Helen earned a Master’s degree in English at Catholic University of America in Washington, DC, and worked as an English Instructor at Marycrest College in Davenport , IA. Her parents moved to Omaha, NE by 1948 where Joseph, Sr. worked for Bankers Life Insurance Company of Nebraska. Her sister, Margaret remained in Joliet, where she worked as a bookkeeper. Helen wrote advertising copy for several midwestern fashion stores and a daily newspaper, before moving to Houston where she was a screenwriter for the Southwest’s first televised weekly live fashion show. There was only one television station in Houston in 1952 (KPRC-TV) and Battlestein’s Department Store sponsored a live fashion show, “Fashions in Motion,” which must have been the one Helen wrote copy for.
The recipient of the postcard, Mrs. Wilbur Bennett, Blanche Mildred Rhoads was a teacher, wife of Dr. Wilbur Keith Bennett. She was a 1931 graduate of Union College in Lincoln, and in 1932 she married Dr. Wilbur K. Bennett in Shariton, IA. In 1939 she obtained her master’s degree from the University of Nebraska in Lincoln, and may have met Helen Skrinar when she was an instructor at the Army base in Lincoln during the war.
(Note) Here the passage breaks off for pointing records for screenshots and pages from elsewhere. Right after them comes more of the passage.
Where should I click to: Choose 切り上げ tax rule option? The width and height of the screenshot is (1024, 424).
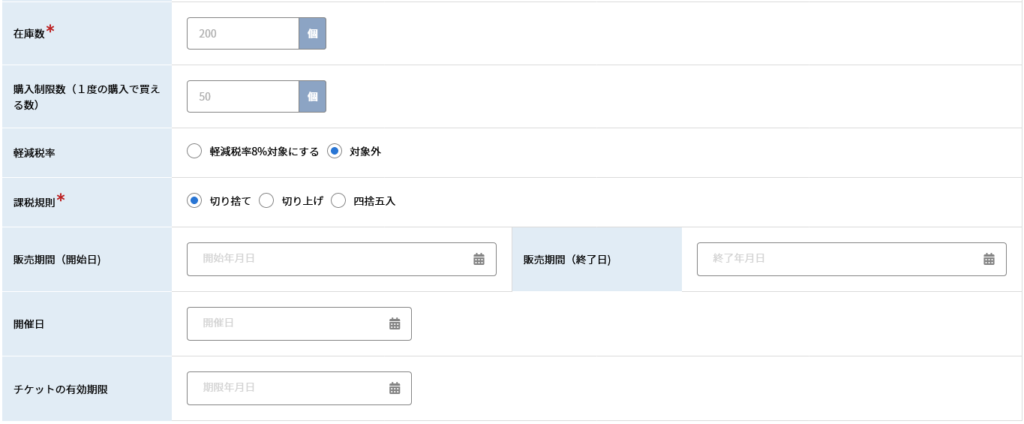point(266,201)
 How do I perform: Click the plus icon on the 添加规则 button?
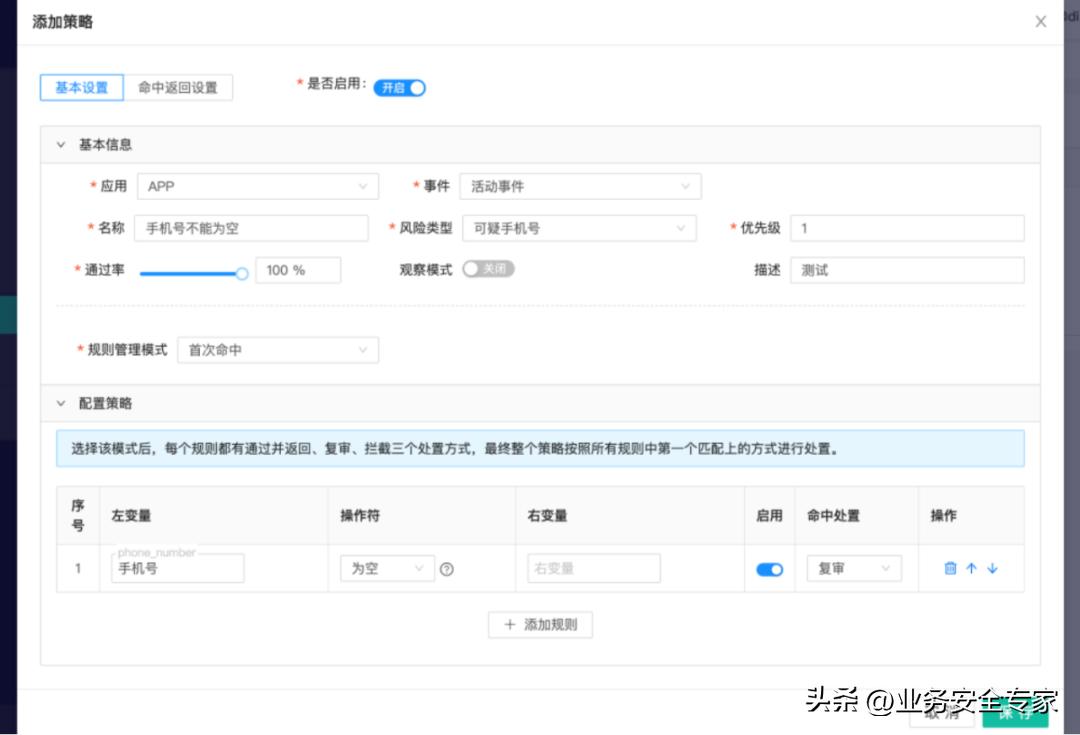[510, 624]
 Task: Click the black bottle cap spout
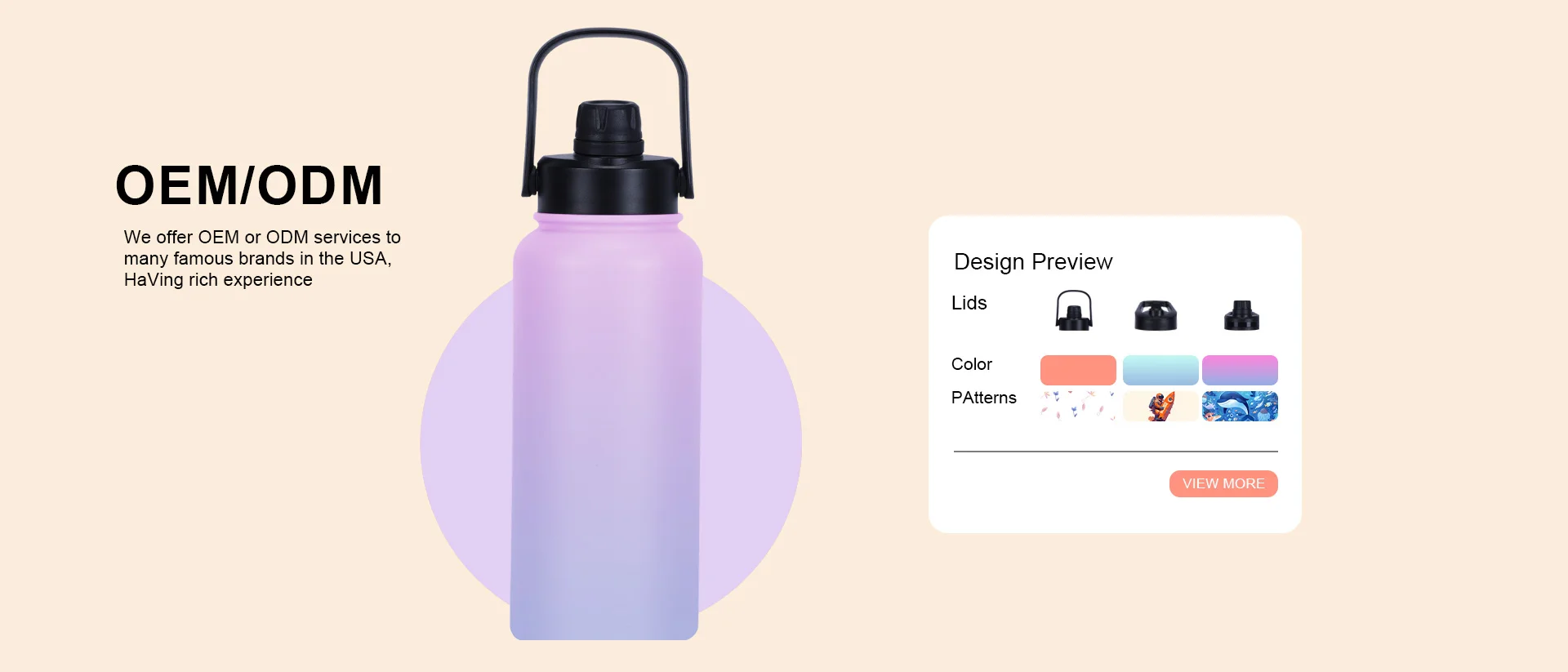coord(608,129)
The Bennetts moved to Red Cloud in 1946, famous as the home of Willa Cather. Blanche became a founding member of the Willa Cather Pioneer Memorial & Educational Foundation in 1955. She was an author of two books and many articles, and an eventual Ph.D. at St. Andrews University in Berrien Springs, MI in 1983 at the age of 74.
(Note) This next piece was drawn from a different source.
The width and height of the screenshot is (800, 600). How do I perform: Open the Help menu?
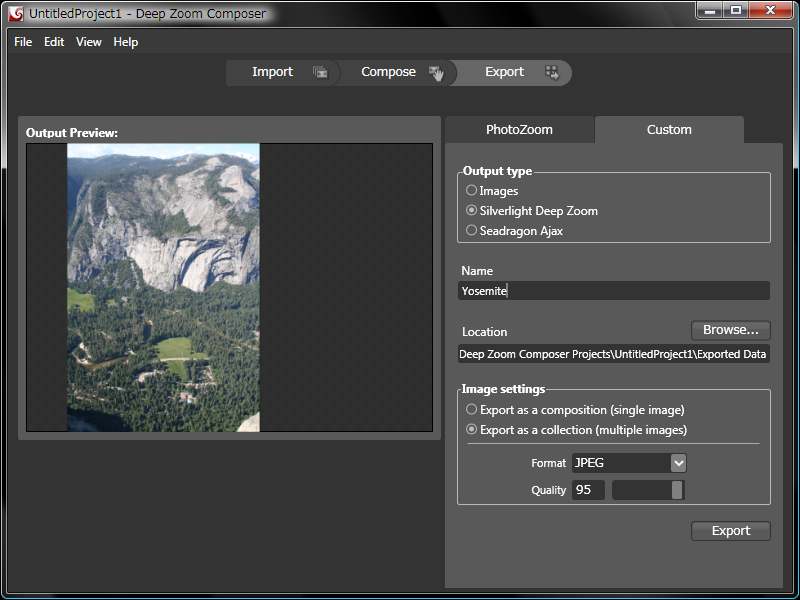[126, 42]
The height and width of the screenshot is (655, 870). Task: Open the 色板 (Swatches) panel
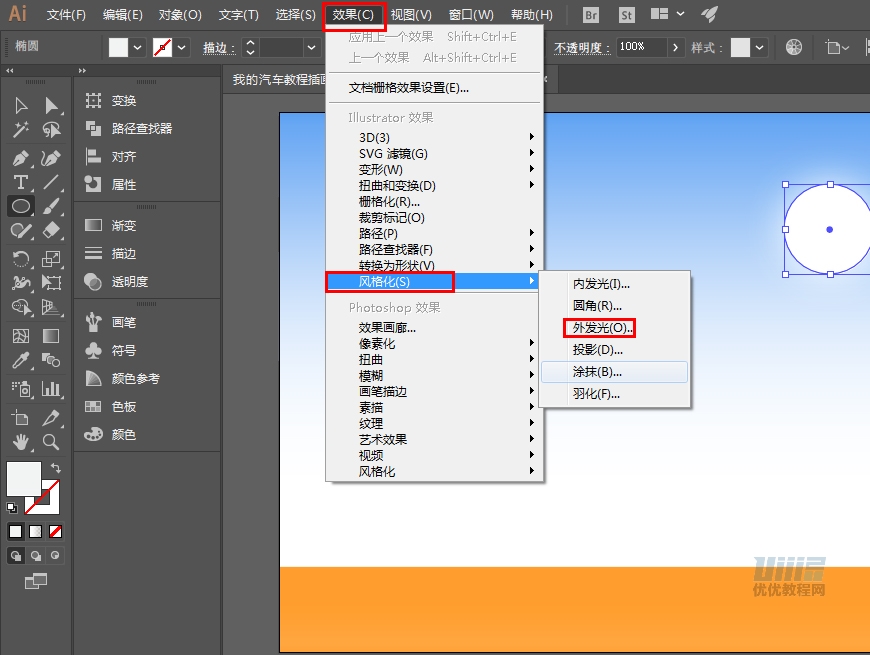point(122,407)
Helen returned to Omaha and married William McCormick Dickson on 18 April 1953 at St. Margaret Mary’s Catholic Church there. William was the son of Vernon O. Dickson and Mary M.McCormick, born 23 May 1923 in Burlington, IA. He graduated from the US Merchant Marine Academy in 1944 and served as a Navy Lieutenant in the Atlantic and Pacific Theaters. Helen and William moved to the northwest shortly after their marriage where he worked as a naval architect and navigation specialist, and she worked as an advertising copywriter for Best Apparel, which later merged with Nordstrom. In 1957 they moved to Tacoma where they resided for 46 years. They had one son, William Dickson, Jr. William obtained a master’s degree in business administration from Pacific Lutheran University, and taught at Green River Community College in Auburn prior to his retirement. They moved to McMinnville, OR in May 2003.
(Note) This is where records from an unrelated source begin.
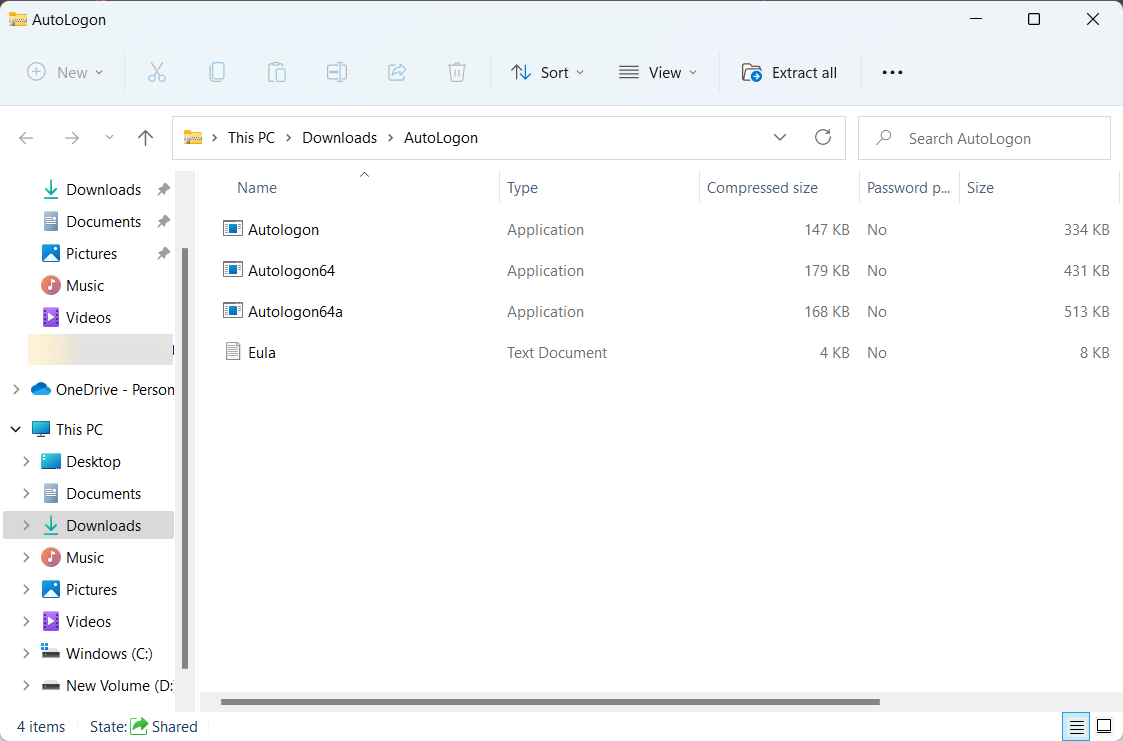Open the New menu
This screenshot has width=1123, height=741.
point(64,71)
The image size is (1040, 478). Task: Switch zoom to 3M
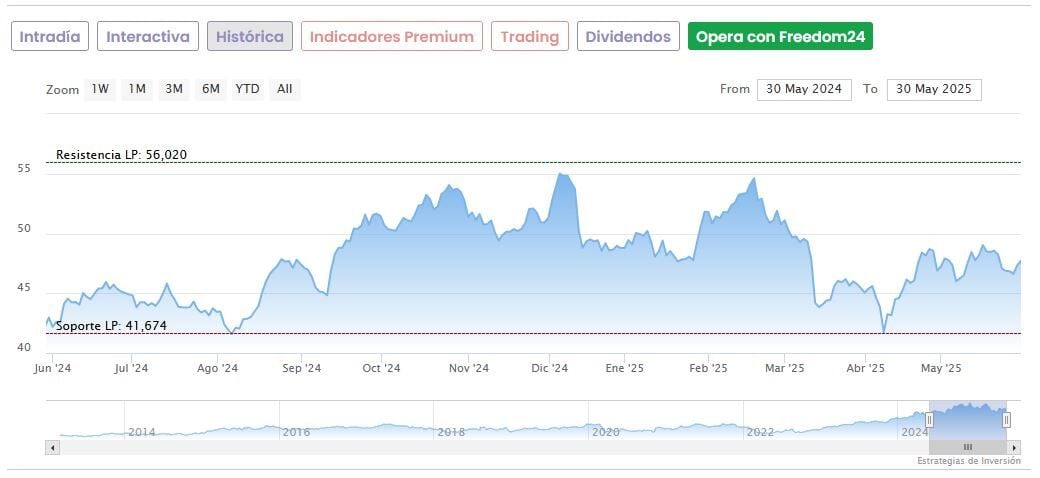[x=174, y=89]
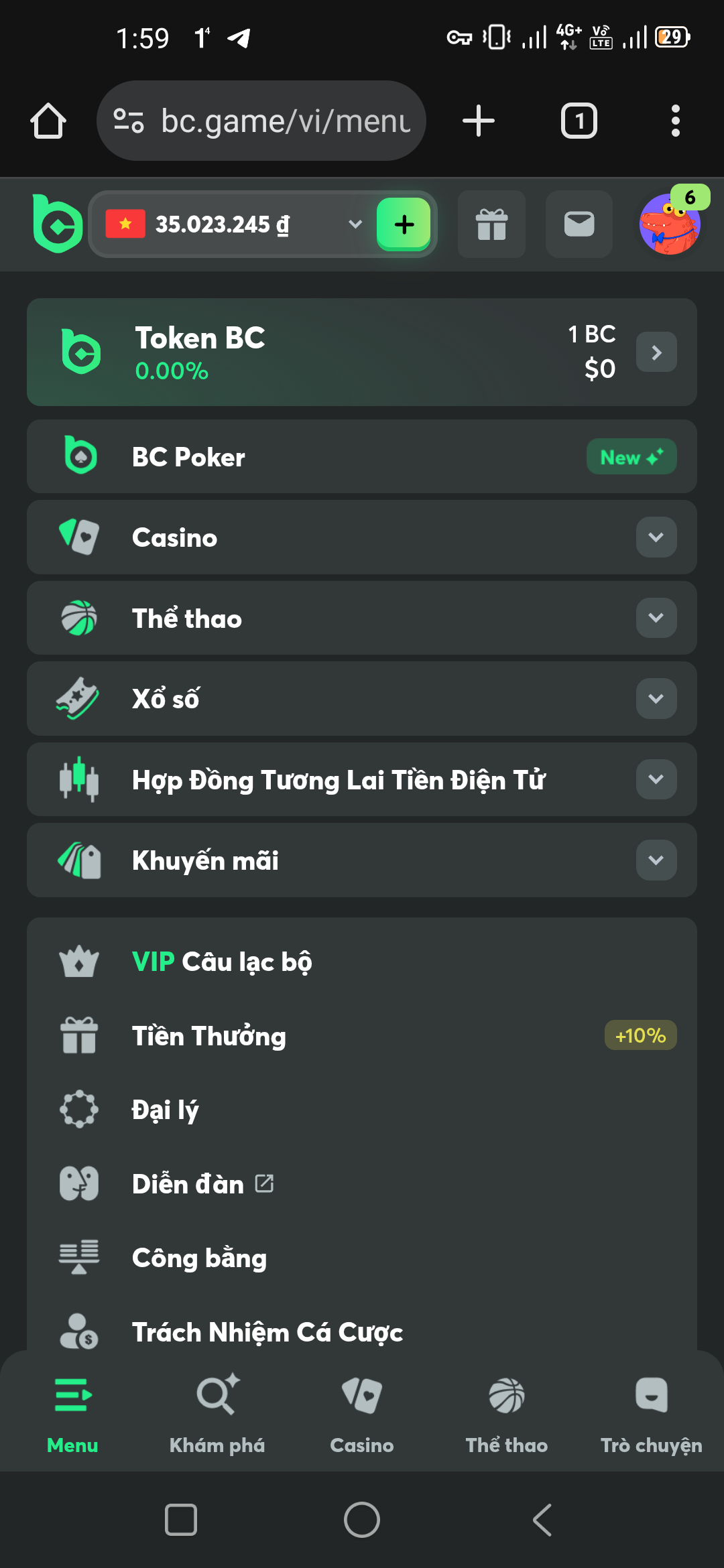724x1568 pixels.
Task: Open the browser tab switcher
Action: [579, 121]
Helen died in McMinnville, OR on 28 May 2009, and is buried in Willamette National Cemetery in Portland, OR, beside her husband who died 8 December 2005. Her parents were buried in Calvary Cemetery in Tacoma, WA, as was her brother, Dr. Thomas Henry Skrinar, who died in 2007, and his wife, Kathleen Gallagher Skrinar, MD (1928-2011) and Helen’s sister, Margaret Mary Skrinar Moir (1918-2010).
The advertising agency where Helen worked was in the 4500 Block of South Main, near the intersection of Main and Richmond. The buildings at that site look as if they might have been in existence in 1952. Since it was about a half a mile from her apartment, Helen could have walked to work, or taken a bus on rainy days.
The location where Helen lived in 1952 is now a vacant lot on Holman near Milam. The church in the background is Holy Rosary Catholic church built in 1913. Helen had Catholic roots and may well have attended this church so close to her home.